Intensive farming is a significant contributor to climate change; microorganisms present in the gut of cattle emit millions of tonnes of greenhouse gas methane every year. There is also the issue of space – around 27 per cent of the world’s land mass is dedicated to the beef industry, and in a world with an ever-growing population, this land is becoming increasingly valuable. On a further note, it would be surprising if the clearing of such significant amounts of land for cattle grazing has not caused a significant impact on biodiversity.
From a health perspective, it is believed that the controlled growth of cell-cultured meat will prevent the spread of foodborne diseases, such as mad cow disease, making the consumption of meat safer.
While this new technology has many promising aspects, the introduction of such products could significantly impact the UK farming industry.
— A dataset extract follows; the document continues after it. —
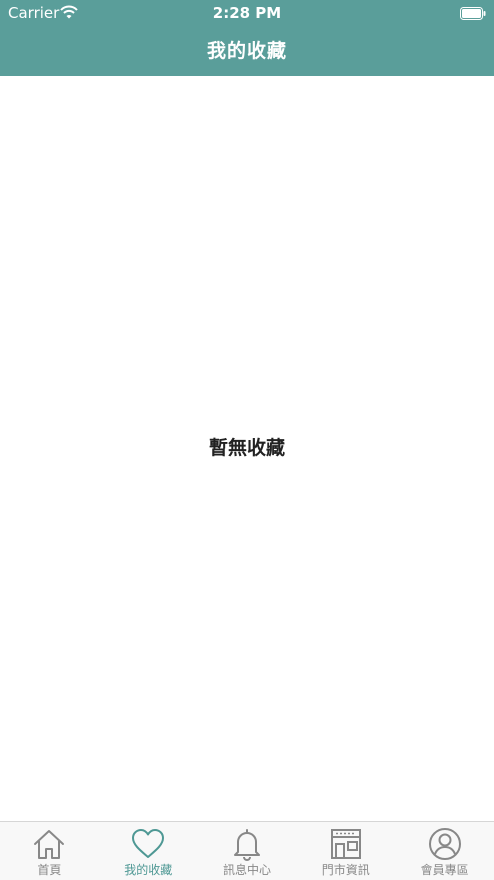 This screenshot has height=880, width=494. I want to click on tab-stores: 門市資訊, so click(346, 851).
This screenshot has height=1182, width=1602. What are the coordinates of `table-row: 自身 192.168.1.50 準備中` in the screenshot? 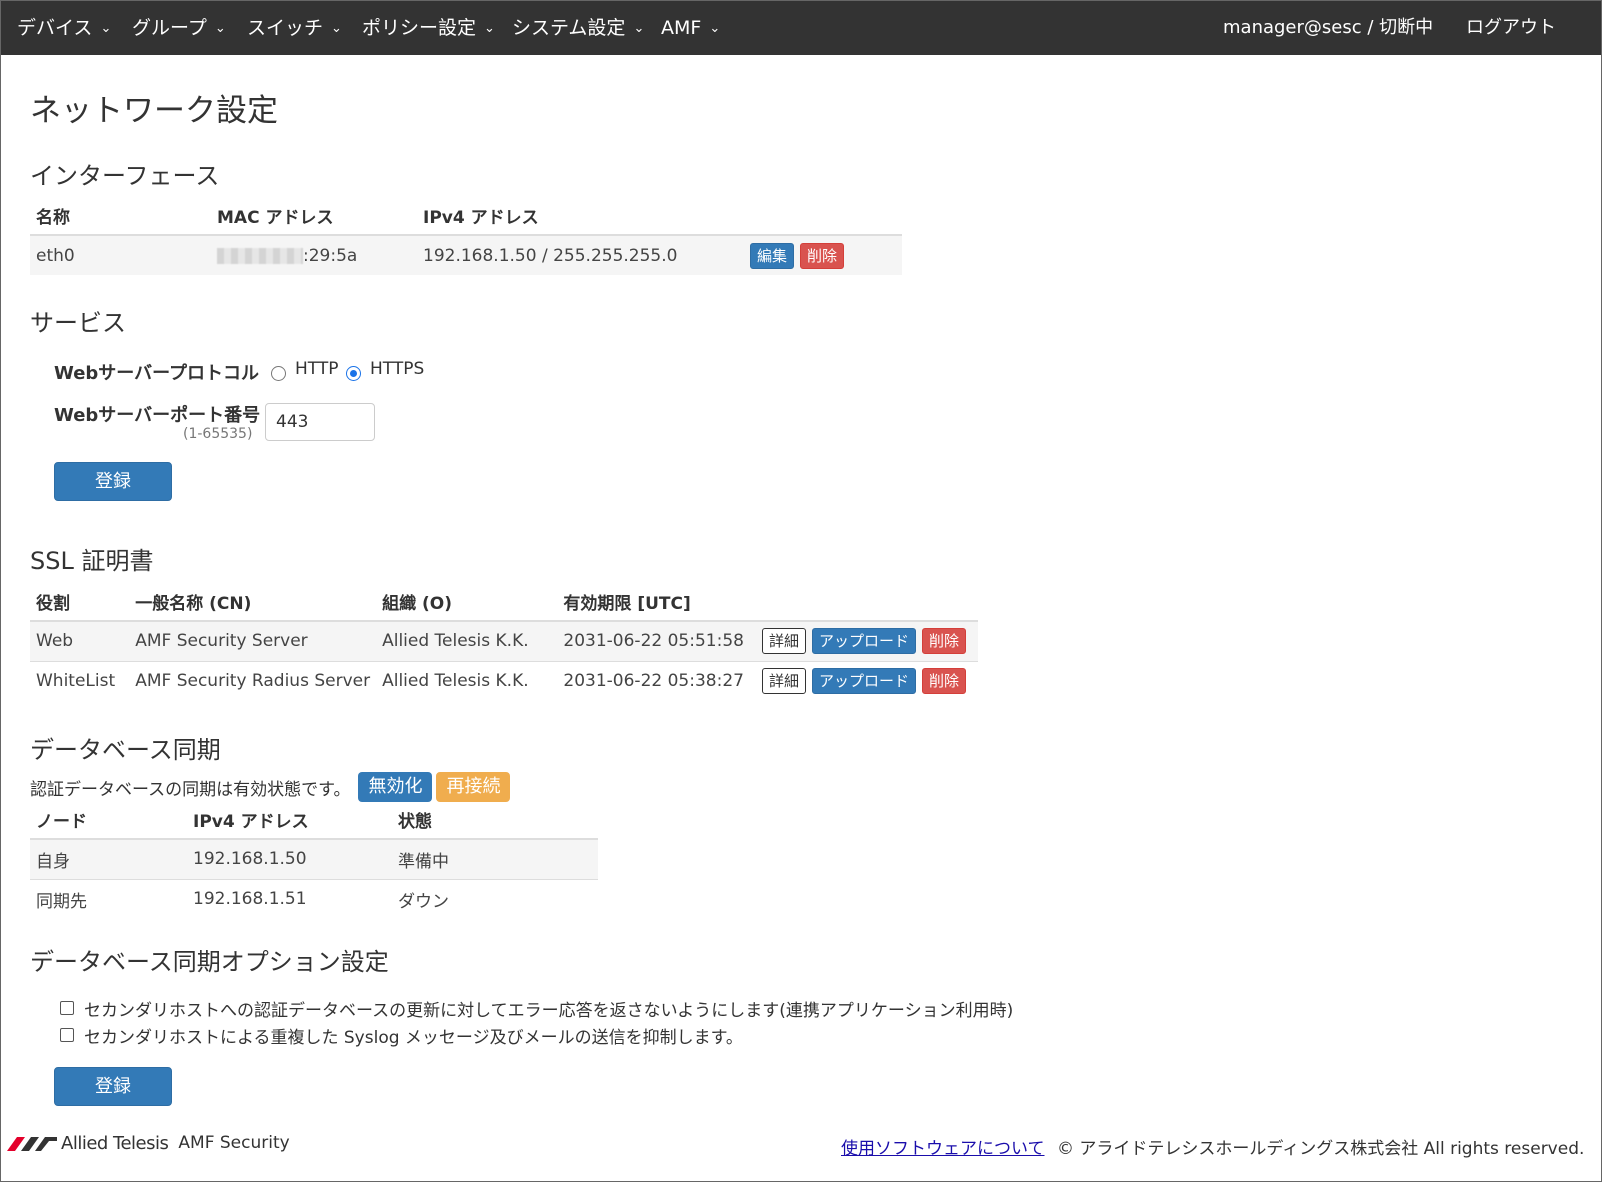 It's located at (314, 860).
Another important point is whether consumers will accept meat products grown in a lab, rather than produced from traditional farming.
Either way, the food industry has the potential to create significant revenue for manufacturers. For example, the total value of livestock output in the UK alone in 2016 was £12,691 million, so it is unsurprising that companies at the forefront of these new developments are looking to protect their intellectual property in advance of any product launch.
Due to consumer scepticism, it is unclear yet whether cell-cultured meats will be a commercial success, despite their numerous benefits. I guess the proof will be in the (steak and ale) pudding.
Laura Clews is a UK and European patent attorney at intellectual property firm Mathys & Squire.